Description

As the pace of technological innovation and evolution becomes more intense, there is a critical need for computer system validation, 21 CFR Part 11 (Electronic Records and Electronic Signatures) compliance, and data integrity assurance to continue in environments where AI is becoming prevalent.

FDA became alarmed by the lack of compliance to meet data integrity and Part 11 requirements during the last decade. Out-of-compliance citations during this period, including Form 483s and Warning Letters have skyrocketed for these key areas of compliance. But why?

Based on discussions with clients and stakeholders at conferences and meetings, it has become more and more obvious that most of the performers in the industry are under management pressure to do more work with fewer resources and in less time. This continues to lead performers to seek faster and easier ways to get the work done and opens the door to more conversation around the use of AI in software development, testing, and support.

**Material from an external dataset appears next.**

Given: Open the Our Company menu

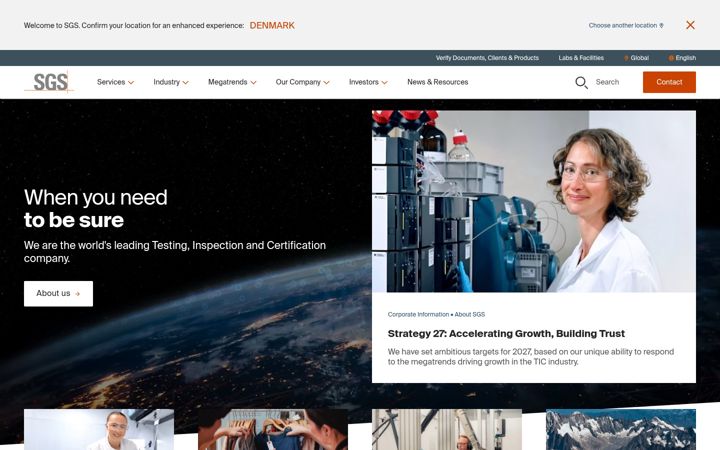Looking at the screenshot, I should coord(303,82).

It is time to embark on the AI revolution and continue to deliver quality products with compliance to meet the needs of the consumers by putting newer, more innovative, safer, and more effective products in their hands, all of which are key focus areas for FDA.

Areas Covered:-

• Learn about Artificial Intelligence (AI) and Machine Learning (ML)
• Understand the application of AI and ML in computer systems used in FDA-regulated activities
• Understand the challenges of using AI and ML in computer systems used in FDA-regulated activities
• Learn about traditional Computer System Validation (CSV) and the more current draft guidance from the FDA on Computer Software Assurance (CSA) and how the latter aligns with AI and ML
• Learn about GAMP®5, 2^nd Edition, and how it aligns with both CSA and AI and ML solutions
• Learn the best approach to validating computer systems that include AI and ML
• Learn the best approach to maintaining computer systems that include AI and ML in a validated state
• Learn about 21 CFR Part 11 requirements for FDA compliance and how these apply to AI- and ML-enabled systems
• Learn about data integrity requirements for FDA compliance and how these apply to AI- and ML-enabled systems
• Learn about how to comply with the FDA using Commercial Off-the-Shelf (COTS) software applications, cloud-based systems, and Software-as-a-Service (SaaS) solutions
• Learn about FDA compliance trends
• Learn about industry best practices
• Q&A

Background:-

The life science industries, including pharmaceutical, medical device, biotechnology, biological, and tobacco and tobacco-related products continue to embrace new technology to improve delivery of quality products in compliance with FDA.

In addition to some trends toward making use of cloud services, Software-as-a-Service (SaaS) solutions, and other technical innovations that have more recently begun to be used more heavily in life science companies, Artificial Intelligence (AI) is beginning to find a presence at these companies.

While life science companies tend to lag behind other markets in using these technologies, they are catching up and we are seeing much more activity related to AI use in software applications used to develop, produce, test, and manage life science products with quality and compliance.

Why You Should Attend:-

Providing safe and effective medical devices, drugs, and other FDA-regulated products is in the best interests of all those involved in the development, manufacturing, testing, and distribution of these products.  One of the largest current threats to these devices working safely and effectively is cyberattacks that can wreak havoc on code and device functionality.  Preventing these attacks by identifying sources of threats and rooting them out before they can take effect is of the utmost concern. And with newer technologies such as AI in the mix, it means more challenges for companies that develop, test, and support software applications in the life science industries.

In this webinar, you will learn just how AI can increase the efficiency and effectiveness of software development life cycle (SDLC) activities, enabling the delivery and support of computer solutions that will drive industry over the coming years.

Who Should Attend?

• Information Technology (IT) Analysts
• IT Developers
• IT Support Staff
• QC/QA Managers and Analysts
• Manufacturing Personnel
• Clinical Data Managers and Scientists
• Compliance Managers and Auditors
• Lab Managers and Analysts
• Computer System Validation Specialists
• GMP Training Specialists
• Business Stakeholders using Computer Systems regulated by the FDA
• Regulatory Affairs Personnel
• Consultants in the Life Sciences and Tobacco Industries
• Interns working at the companies listed above
• College students are attending schools and studying computer system validation, regulatory affairs/matters (related to the FDA), or any other discipline that involves adherence to FDA regulatory requirements.